According to a further exemplary embodiment, turbine disk can be coupled to turbo machine as follows, that is: so that first surface is oriented to flow with respect to turbo machine towards the upstream, second surface is oriented to respect to flow towards the downstream.
According to a further exemplary embodiment, the sealing section comprises single seal lip.
According to a further exemplary embodiment, the sealing section comprises labyrinth sealing.By using labyrinth sealing, a plurality of combined labyrinth and carbon gland antelabium are used for sealing turbine disk and another turbo machine part.
According to a further exemplary embodiment, the first projection and the second projection are formed as follows and/or arrange, that is: so that be formed with recess between the first projection and the second projection.This recess is formed as follows, that is: so that turbine disk when being coupled to turbo machine, recess advances along circumferencial direction with respect to the axle of turbo machine.
Space between term " recess " expression the first projection and the second projection, counterweight can be installed in this space.When the first projection and the second projection when forming each other curved recess, counterweight can be with respect to the axle of turbo machine or is coupled to turbine disk along the circumferencial direction of turbine disk in desired location with respect to the spin axis of turbine disk equally.Thereby, by counterweight is attached in the recess slidably, can find the required balance position for counterweight, turbine disk is balanced in this equilibrium position.
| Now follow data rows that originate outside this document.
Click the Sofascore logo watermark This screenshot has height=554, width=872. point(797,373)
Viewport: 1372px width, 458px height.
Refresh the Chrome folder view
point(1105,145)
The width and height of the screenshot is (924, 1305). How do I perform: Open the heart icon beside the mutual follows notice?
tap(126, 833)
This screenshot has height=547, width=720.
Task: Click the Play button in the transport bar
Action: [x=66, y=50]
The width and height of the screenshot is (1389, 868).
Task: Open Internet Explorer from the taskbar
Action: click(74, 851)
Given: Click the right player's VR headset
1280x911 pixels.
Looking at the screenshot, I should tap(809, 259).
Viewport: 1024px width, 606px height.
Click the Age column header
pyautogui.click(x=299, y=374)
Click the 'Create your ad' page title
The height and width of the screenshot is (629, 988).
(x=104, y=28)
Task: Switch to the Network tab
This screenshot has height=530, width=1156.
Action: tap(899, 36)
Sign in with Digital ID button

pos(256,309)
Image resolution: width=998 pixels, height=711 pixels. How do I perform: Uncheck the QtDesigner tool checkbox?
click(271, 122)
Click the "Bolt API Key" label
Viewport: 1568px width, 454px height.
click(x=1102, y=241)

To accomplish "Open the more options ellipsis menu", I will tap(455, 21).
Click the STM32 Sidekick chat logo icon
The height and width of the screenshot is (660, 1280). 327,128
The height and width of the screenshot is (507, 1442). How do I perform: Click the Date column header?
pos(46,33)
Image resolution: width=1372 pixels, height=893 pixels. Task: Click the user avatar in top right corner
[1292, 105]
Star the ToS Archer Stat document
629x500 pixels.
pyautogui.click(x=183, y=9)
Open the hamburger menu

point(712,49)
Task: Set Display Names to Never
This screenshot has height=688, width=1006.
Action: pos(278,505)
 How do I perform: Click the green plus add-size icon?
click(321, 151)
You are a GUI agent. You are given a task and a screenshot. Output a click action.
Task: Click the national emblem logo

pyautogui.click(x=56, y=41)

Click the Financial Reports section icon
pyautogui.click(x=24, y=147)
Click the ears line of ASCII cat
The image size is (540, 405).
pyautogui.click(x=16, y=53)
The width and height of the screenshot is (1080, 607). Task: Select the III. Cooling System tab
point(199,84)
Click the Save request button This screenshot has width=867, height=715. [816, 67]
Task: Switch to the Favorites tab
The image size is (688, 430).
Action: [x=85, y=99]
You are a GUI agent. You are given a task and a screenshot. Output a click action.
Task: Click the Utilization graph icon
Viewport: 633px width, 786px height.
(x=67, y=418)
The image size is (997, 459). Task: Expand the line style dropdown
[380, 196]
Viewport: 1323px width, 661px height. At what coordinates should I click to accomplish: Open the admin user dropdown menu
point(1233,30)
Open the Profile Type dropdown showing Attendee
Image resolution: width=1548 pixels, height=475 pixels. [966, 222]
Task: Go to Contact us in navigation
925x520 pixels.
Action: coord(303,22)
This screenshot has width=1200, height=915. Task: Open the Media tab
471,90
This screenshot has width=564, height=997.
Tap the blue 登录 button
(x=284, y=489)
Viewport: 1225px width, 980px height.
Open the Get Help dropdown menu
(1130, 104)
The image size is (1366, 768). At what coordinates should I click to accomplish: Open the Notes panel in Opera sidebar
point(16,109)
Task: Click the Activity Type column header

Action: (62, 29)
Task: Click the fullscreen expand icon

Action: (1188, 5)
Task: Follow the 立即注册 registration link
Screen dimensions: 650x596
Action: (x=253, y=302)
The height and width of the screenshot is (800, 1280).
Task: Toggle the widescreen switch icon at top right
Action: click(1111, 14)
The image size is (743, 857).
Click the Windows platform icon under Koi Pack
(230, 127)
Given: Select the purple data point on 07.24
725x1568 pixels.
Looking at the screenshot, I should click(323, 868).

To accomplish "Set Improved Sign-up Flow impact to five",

Except the circumferencial direction of recess, but the same straight ahead of recess, and do not have curved shape.Especially, recess equally can be along radial direction, advance in arbitrary other rectilinear directions with respect to axle along tangential direction or along the surface of turbine disk.
Recess is formed by the space between the first projection and the second projection.Recess can also following mode be defined, that is: so that for example be milled with extraly the groove gap in turbine disk.
According to a further exemplary embodiment, recess is formed as follows, that is: so that recess is connected dovetail connects and can be coupled with counterweight.By providing dovetail to connect, prevent that counterweight and turbine disk from separating.Simultaneously, counterweight still is positioned at recess slidably along the first surface of turbine disk.
Counterweight can be coupled to be so that it can be inserted into and clamp after a while, wedge or be fixed in the recess.
According to a further exemplary embodiment, the first projection is positioned at primary importance, and the second projection is positioned at the second place.Between the center of primary importance and turbine disk first distance is greater than the second distance between the center of the second place and turbo machine.
According to a further exemplary embodiment, the first projection and/or the second projection are removably mounted on the turbine disk.Because the first projection or the second projection damaged can be exchanged simply, thereby no longer need to exchange whole turbine disk, thereby can improve the maintenance of turbine disk.Thereby maintenance cost reduces.
According to a further exemplary embodiment, the first projection and the second projection and turbine disk whole (monomer-type) form.Because turbine disk and the first projection and the second projection can form in a production stage, for example form by casting or milling, thereby manufacture method can be easier.May be not necessarily for the other operating procedure of fixing the first projection or the second projection.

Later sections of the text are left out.